Monday, November 9, 2015

Of Shirley Temple, Hayley Mills, and Patty Duke 

Have you ever heard of the Academy Juvenile Award? It was a special, Honorary Academy Award handed out to movie stars under the age of 18. It is an Oscar category that does not exist today, but was handed out as an award from 1934-1960. Only 12 child stars were fortunate enough to receive this award, however, 14 statuettes of this award are known to exist. Initially, the award was presented for the child actor’s number of film’s throughout the year, but the Academy started presenting it for a child’s performance in one specific movie in 1946.

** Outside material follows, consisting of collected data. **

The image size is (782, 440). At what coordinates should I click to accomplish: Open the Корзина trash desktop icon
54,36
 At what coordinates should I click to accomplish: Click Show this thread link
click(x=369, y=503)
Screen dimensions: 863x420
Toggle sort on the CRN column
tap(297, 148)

The award was first presented to Shirley Temple in 1935 for her work in 1934 in Fox’s Stand Up and Cheer!, Paramount’s Little Miss Marker, Fox’s Baby Take a Bow, and Fox’s Bright Eyes. The last recipient of this award was Hayley Mills for Disney’s Pollyanna (1960). After that, in 1962, Patty Duke received a Best Supporting Actress Oscar Nomination for her performance as Helen Keller in The Miracle Worker (1962), and ultimately won, making her the first child movie star ever to win an Oscar. That proved to the Academy that child actors could be equally capable of winning and Oscar just like an adult movie star, and the Academy Juvenile Award was dropped from the Oscars. The list of all the recipients of this award and the films that they received it for are as follows.

Shirley Temple-Stand Up and Cheer!, Little Miss Marker, Baby Take a Bow, Bright Eyes (1934). This made Temple the youngest person ever to receive an honor from the Academy, even to this day.
Mickey Rooney-Andy Hardy series, Boys Town (1938). Rooney was the eldest winner of the Academy Juvenile Award.
Deanna Durbin-Mad About Music, That Certain Age (1938). Durbin starred opposite Judy Garland in a film produced by Metro-Goldwyn Mayer entitled Every Sunday (1936). Both Garland and Durbin had hoped to be on the MGM roster as two female singers, but only Garland would go on to officially enlisted on the roster. Durbin, however, would go on to sign with Universal Studios. 
Judy Garland-Babes in Arms, The Wizard of Oz (1939). Garland would receive a Best Actress Oscar Nomination for A Star is Born (1954) and a Best Supporting Actress Oscar Nomination for Judgment at Nuremberg (1961), but sadly this would be her only Oscar win.
Margaret O’Brien-The Canterville Ghost, Music for Millions, Meet Me in St. Louis, (starring opposite Judy Garland) (1944). Both Garland and O’Brien would unfortunately loose their Oscars in their lifetimes (O’Brien lost it when she was 17 years old). Garland unfortunately was never able to relocate hers before her death in 1969. O’Brien, however, would recover hers, but it took 41 years to do so.  
Peggy Ann Garner-Nob Hill, Junior Miss, A Tree Grows in Brooklyn (1945). Garner received a great deal of acclaim for her work as a child, but she made very few acting appearances as an adult.
Claude Jarman, Jr.-The Yearling (1946). Jarman only made 10 other film appearances after The Yearling (1946), but also found success as a film producer and film festival executive producer.
Ivan Jandi-The Search (1948). Being a native of the Czech Republic, Jandi was the first and only foreign actor ever to be nominated with a Juvenile Oscar.
Bobby Driscoll-So Dear to My Heart, The Window (1949). In addition to starring in several Disney live-action films, i.e. Song of the South (1946), So Dear to My Heart (1949), and Treasure Island (1950), Driscoll is also best-known throughout the history of Disney as the voice of Peter Pan (1953).
John Whiteley and Vincent Winner-The Little Kidnappers (1954).
Hayley Mills-Pollyanna (1960). Mills’s dad, Sir John Mills acted in another film for the Disney studios, Swiss Family Robinson (1960), released the same year as Pollyanna.        


It’s extraordinary how children can, every once in a while, give an emotionally-moving performance that’s worthy of an Oscar, same as an adult. It’s good knowing that today, children are being nominated in the same category against adult actors, instead of having a category of their own.